Elliott School to penalize students who miss advising appointments without canceling

Media Credit: Sarah Urtz | Hatchet Photographer

The Undergraduate Academic Advising office in the Elliott School of International Affairs sent an email to students last week outlining a new “no-show” policy.

Students who visit the advising office in the international affairs school will now face penalties if they don’t show up to scheduled appointments.

The Undergraduate Academic Advising office in the Elliott School of International Affairs sent an email to students last week outlining a new “no-show” policy preventing students from signing up for 30-minute advising sessions if they miss two or more appointments in a semester. Officials said there has been a “high demand” for advisers, and the policy change will give more students opportunities for individualized advising sessions.

“We understand that unexpected academic obligations, work commitments or illness can affect your schedule,” advising officials wrote to the students in an email last week. “But because we have a high demand for appointments, your timely cancellation will allow us to offer your time slot to another student.”

Students will be required to cancel their meeting 24 hours before the appointment, and those with a record of missing or being late to scheduled appointments without canceling will encounter repercussions. Affected students can still use drop-in meeting and office hours to meet with advisers, the email states.

University spokesman Jason Shevrin said the Elliott School advising office began tracking missed advising appointments last year and found “hundreds” of no-shows.

“In consideration of the time advisers spend preparing for student meetings, as well as the meeting time itself, no-show appointments lead to hundreds of hours of lost productivity for advisers and lost opportunity for students who were unable to schedule an appointment,” Shevrin said.

He added that other schools within the University have “no-show” policies, which the Elliott School referenced when creating its policy.

Shevrin declined to say how many students made advising appointments in the Elliott School last semester.

All advisers in the Elliott School advising office did not return multiple requests for comment.

Students in the Elliott School who have used the school’s advising services said there should be consequences for missing advising appointments without canceling ahead of time to prevent students from wasting advisers’ time.

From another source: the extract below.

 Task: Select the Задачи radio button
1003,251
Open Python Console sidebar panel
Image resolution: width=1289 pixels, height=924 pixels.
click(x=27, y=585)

Aaron Datta, a freshman majoring in international affairs and economics, said the new policy “makes sense” because Elliott School advisers, who are assigned to specific students, must meet with large numbers of students each semester and cannot afford to lose time that could be allocated toward helping other students.

He said the penalties for two missed appointments are reasonable because students would still be permitted to use drop-in sessions or office hours to speak with their adviser.

“I think it’s good that even if you’ve got two no-shows, it’s only until the end of the semester, and it’s not like you no longer have access to an academic adviser at all,” Datta said.

Veronica Tis, a freshman majoring in international affairs, said the “no-show” policy seems fair because it encourages students to avoid being late to their appointments.

“You don’t want to keep the person who you’re supposed to have an appointment with waiting, and I think if there’s not a consequence for it, there’s no reason to come on time,” Tis said.

Tis added that some students living on the Mount Vernon Campus might have more difficulty reaching appointments in Foggy Bottom on time because of unpredictable changes in the time of their commute.

Alice Chang, a freshman international affairs major, said the “no-show” policy leaves little leeway for students whose busy schedules can make it difficult to reach meetings on time, but she also is sympathetic to advisers who lose time because of missed appointments.

“I personally don’t know that many students who take advising so seriously that they would be greatly affected by this new policy, but it’s understandable and beneficial to both students and advisers,” Chang said.